LoRA Auxiliary Losses

Advanced

Additional loss terms beyond standard diffusion denoising loss. Use these when the main diffusion loss alone fails to preserve specific properties (identity, structure, spatial separation).

Standard Diffusion Loss (Baseline)

# Predict noise at timestep t, minimize MSE to real noise
noise_pred = unet(noisy_latent, t, text_embedding)
loss = F.mse_loss(noise_pred, real_noise)

All auxiliary losses are additive weighted terms on top of this.

ArcFace Identity Loss

Preserves facial identity during edit LoRA training. Penalizes identity drift between generated face and reference.

from insightface.app import FaceAnalysis
import torch.nn.functional as F

face_app = FaceAnalysis(providers=['CUDAExecutionProvider'])
face_app.prepare(ctx_id=0, det_size=(640, 640))

def arcface_loss(generated_img, target_img, weight=0.1):
    gen_faces = face_app.get(generated_img)
    tgt_faces = face_app.get(target_img)

    if not gen_faces or not tgt_faces:
        return torch.tensor(0.0)

    gen_emb = torch.tensor(gen_faces[0].embedding)
    tgt_emb = torch.tensor(tgt_faces[0].embedding)
    cos_sim = F.cosine_similarity(gen_emb.unsqueeze(0), tgt_emb.unsqueeze(0))
    return weight * (1 - cos_sim)

# Combined loss
total_loss = diffusion_loss + arcface_loss(generated, target)

When to use: edit LoRA (before/after pairs), face swap LoRA, beautify LoRA. Any task where generated face must match a reference identity.

Weight tuning: start at 0.05-0.1. Too high → face becomes static/stiff. Too low → no identity preservation.
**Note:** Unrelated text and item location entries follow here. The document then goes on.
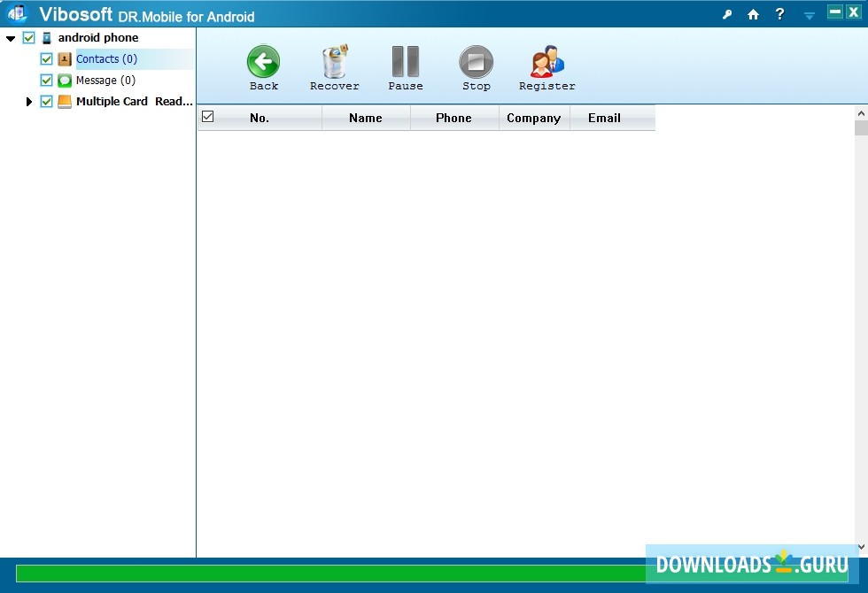This screenshot has width=868, height=593.
Task: Select Contacts (0) in the device tree
Action: [106, 58]
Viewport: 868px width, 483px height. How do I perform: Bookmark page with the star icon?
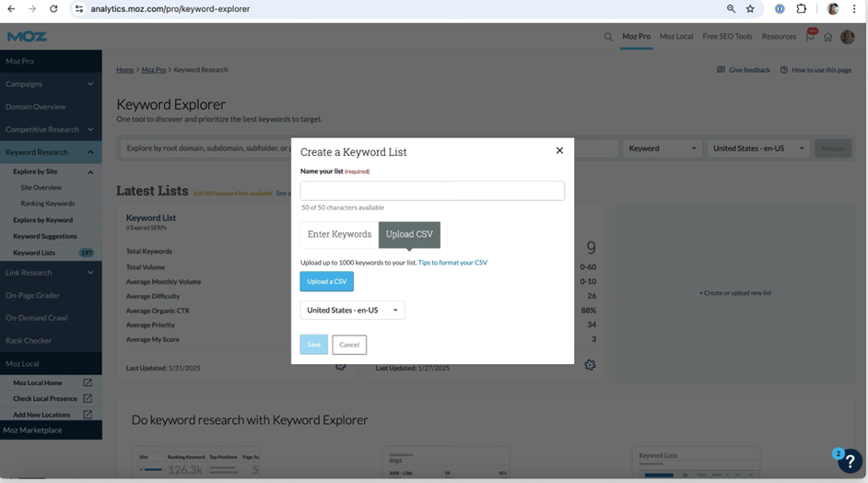(750, 9)
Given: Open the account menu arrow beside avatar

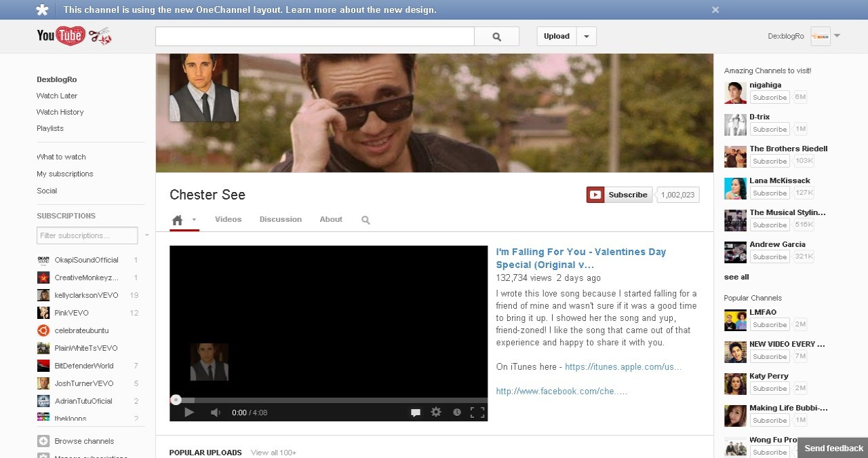Looking at the screenshot, I should pos(837,36).
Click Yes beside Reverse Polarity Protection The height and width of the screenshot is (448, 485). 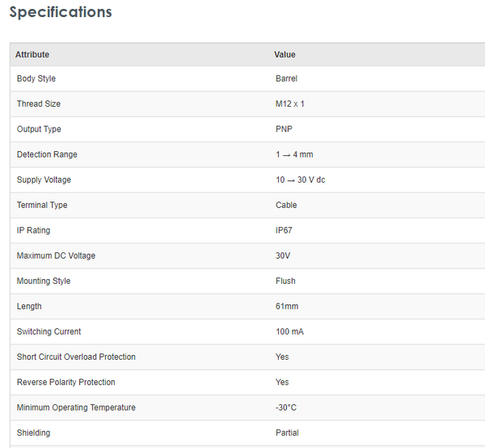click(282, 382)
DreamBooth Prior Preservation Loss

Prevents language drift: model forgets what the class concept is while learning the specific instance.

# During training: generate class images using base model
# class_prompt = "a person" (generic version of the subject)
# prior_images = model.generate(class_prompt, n=200)

# Loss includes:
# 1. Main loss on instance images (specific subject)
# 2. Prior loss on class images (generic concept)

instance_loss = diffusion_loss(instance_batch)
prior_loss = diffusion_loss(prior_batch)
total_loss = instance_loss + prior_weight * prior_loss

In ai-toolkit:

train:
  prior_preservation: true
  prior_preservation_weight: 1.0
  class_prompt: "a person"
  num_class_images: 200
  prior_loss_weight: 1.0

When to use: DreamBooth-style training (single subject, few images). Less critical for large datasets.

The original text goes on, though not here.